# Yellow tegu



## chitodadon (Jan 4, 2013)

I wamt one and I am thinking of a way of I go to brazil to get one since im trying to take a vacation there

from Samsung Galaxy S3


----------



## TeguBuzz (Jan 4, 2013)

Won't happen. Takes too much work to get the paperwork to even get it legally and then enter it into the US legally. Let alone the fact that they aren't even in the pet trade and it just seems like it would take a whole lot of money, work and paperwork.


----------



## chitodadon (Jan 4, 2013)

When I get my lawsuit im going to try if im able to breed them I make a killing I will do my studies to figure it out just going to need all your help guys

from Samsung Galaxy S3


----------



## Roadkill (Jan 4, 2013)

First, under normal circumstances, Brasil does not allow export of animals. Period. Second, with exceptional circumstances it requires permits and jumping through bureaucratic hoops like you've never imagined. Brasil seems to be in love with bureaucratic red tape. I don't know the channels one has to go through to first own and then second export said animals, but just as an example of the red tape I know they do have, when I was living in Brasil and studying tegus, to simply rent an apartment I had to submit 16 different legal documents. SIXTEEN. As a foreigner, I simply did not have those 16 documents, so under normal circumstances I couldn't have rented the apartment. Not saying it is going to be impossible to get _Salvator duseni_ to North America, just saying it is going to be far harder then you have any idea of. Especially because you're American.


----------



## chitodadon (Jan 4, 2013)

I feel u I just wonder if its possible 200k for a male and female to ship I would do so I can breed them

from Samsung Galaxy S3


----------



## james.w (Jan 4, 2013)

Why would you waste 200K on something some trivial. If you really don't need the money why not use it for a good cause??


----------



## chitodadon (Jan 4, 2013)

Its just to start something new amd money I make back I put to a good cause my kids loves my tegu and want more but its something about the yellow

from Samsung Galaxy S3


----------



## kim86 (Jan 4, 2013)

Who says the ones you'd export from Brazil would even survive living in captivity long enough to breed, or breed at all? Or even be tame enough for your kids to be around. Wait a few years, maybe someone else will be breeding them.


----------



## Lynda (Jan 4, 2013)

james.w said:


> Why would you waste 200K on something some trivial. If you really don't need the money why not use it for a good cause??

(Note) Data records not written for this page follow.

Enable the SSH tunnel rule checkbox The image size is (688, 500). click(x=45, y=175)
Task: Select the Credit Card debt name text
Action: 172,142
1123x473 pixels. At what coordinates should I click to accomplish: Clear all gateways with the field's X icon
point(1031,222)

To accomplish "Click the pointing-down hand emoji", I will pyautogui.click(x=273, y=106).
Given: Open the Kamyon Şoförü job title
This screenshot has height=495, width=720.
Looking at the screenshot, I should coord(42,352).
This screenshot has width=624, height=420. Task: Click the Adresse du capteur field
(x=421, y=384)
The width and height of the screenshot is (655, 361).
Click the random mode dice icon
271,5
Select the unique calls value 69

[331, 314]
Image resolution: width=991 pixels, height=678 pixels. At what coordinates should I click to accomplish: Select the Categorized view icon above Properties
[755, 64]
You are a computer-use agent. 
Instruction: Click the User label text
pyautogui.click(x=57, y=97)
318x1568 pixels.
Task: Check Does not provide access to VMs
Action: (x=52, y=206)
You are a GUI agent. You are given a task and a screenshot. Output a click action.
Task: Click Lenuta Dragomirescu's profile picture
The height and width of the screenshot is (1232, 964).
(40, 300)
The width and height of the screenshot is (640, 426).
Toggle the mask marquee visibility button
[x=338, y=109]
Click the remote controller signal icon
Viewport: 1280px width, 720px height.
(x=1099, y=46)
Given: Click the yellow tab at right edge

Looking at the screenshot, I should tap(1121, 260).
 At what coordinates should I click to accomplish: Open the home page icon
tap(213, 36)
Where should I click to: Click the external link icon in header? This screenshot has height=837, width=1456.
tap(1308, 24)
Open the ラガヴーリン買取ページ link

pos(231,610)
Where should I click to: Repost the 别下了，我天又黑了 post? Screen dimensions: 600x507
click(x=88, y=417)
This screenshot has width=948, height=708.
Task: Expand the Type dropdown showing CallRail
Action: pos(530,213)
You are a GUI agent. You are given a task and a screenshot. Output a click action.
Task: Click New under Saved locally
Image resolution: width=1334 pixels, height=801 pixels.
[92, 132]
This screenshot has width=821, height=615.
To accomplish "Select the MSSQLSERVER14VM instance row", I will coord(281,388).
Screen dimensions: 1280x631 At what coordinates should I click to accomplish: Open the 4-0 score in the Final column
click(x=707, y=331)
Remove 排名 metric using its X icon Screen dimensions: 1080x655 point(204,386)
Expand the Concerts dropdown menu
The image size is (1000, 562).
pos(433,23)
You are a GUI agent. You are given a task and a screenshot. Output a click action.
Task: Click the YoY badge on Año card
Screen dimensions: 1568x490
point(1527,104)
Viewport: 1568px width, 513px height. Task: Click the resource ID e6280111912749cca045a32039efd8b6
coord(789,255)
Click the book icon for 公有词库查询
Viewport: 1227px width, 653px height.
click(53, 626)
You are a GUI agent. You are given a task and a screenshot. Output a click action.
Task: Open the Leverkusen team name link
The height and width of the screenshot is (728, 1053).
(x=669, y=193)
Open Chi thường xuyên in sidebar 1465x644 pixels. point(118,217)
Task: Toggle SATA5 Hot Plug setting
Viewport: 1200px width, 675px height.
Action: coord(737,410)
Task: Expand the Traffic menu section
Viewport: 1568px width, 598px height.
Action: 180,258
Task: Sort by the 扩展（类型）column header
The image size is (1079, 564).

Don't know how you can tell someone else that they are wasting money...may seem so to you, but...:huh:


----------



## chitodadon (Jan 4, 2013)

*Re: RE: Yellow tegu*



kim86 said:


> Who says the ones you'd export from Brazil would even survive living in captivity long enough to breed, or breed at all? Or even be tame enough for your kids to be around. Wait a few years, maybe someone else will be breeding them.



I feel u on that but I want to be the first

from Samsung Galaxy S3


----------



## james.w (Jan 4, 2013)

Lynda said:


> james.w said:
> 
> 
> > Why would you waste 200K on something some trivial. If you really don't need the money why not use it for a good cause??
> ...



It is called an opinion.


----------



## Lynda (Jan 4, 2013)

james.w said:


> Lynda said:
> 
> 
> > james.w said:
> ...


I always love reading your posts, James.w, always entertaining...


----------



## TegusRawsome80 (Jan 4, 2013)

If Brazil was to decide to allow the exportation of a pair of Duseni it would be to someone who had actual experience breeding tegus, which you don't. Your first tegu died within the first month of you owning it and you want to buy a 200k pair of tegus? Seems like a questionable way to spend money and you truly don't have the experience to accomplish it. Also, don't you not have the money to acquire an appropriately sized enclosure for the one tegu you already have? I would work on that first. So many people jump into this hobby wanting to be the first to do something and "make a killing" off of breeding reptiles. The amount of people who succeed at that is extremely low, and you should have more realistic expectations to be honest.


----------



## chitodadon (Jan 4, 2013)

*Re: RE: Yellow tegu*



TegusRawsome80 said:


> If Brazil was to decide to allow the exportation of a pair of Duseni it would be to someone who had actual experience breeding tegus, which you don't. Your first tegu died within the first month of you owning it and you want to buy a 200k pair of tegus? Seems like a questionable way to spend money and you truly don't have the experience to accomplish it. Also, don't you not have the money to acquire an appropriately sized enclosure for the one tegu you already have? I would work on that first. So many people jump into this hobby wanting to be the first to do something and "make a killing" off of breeding reptiles. The amount of people who succeed at that is extremely low, and you should have more realistic expectations to be honest.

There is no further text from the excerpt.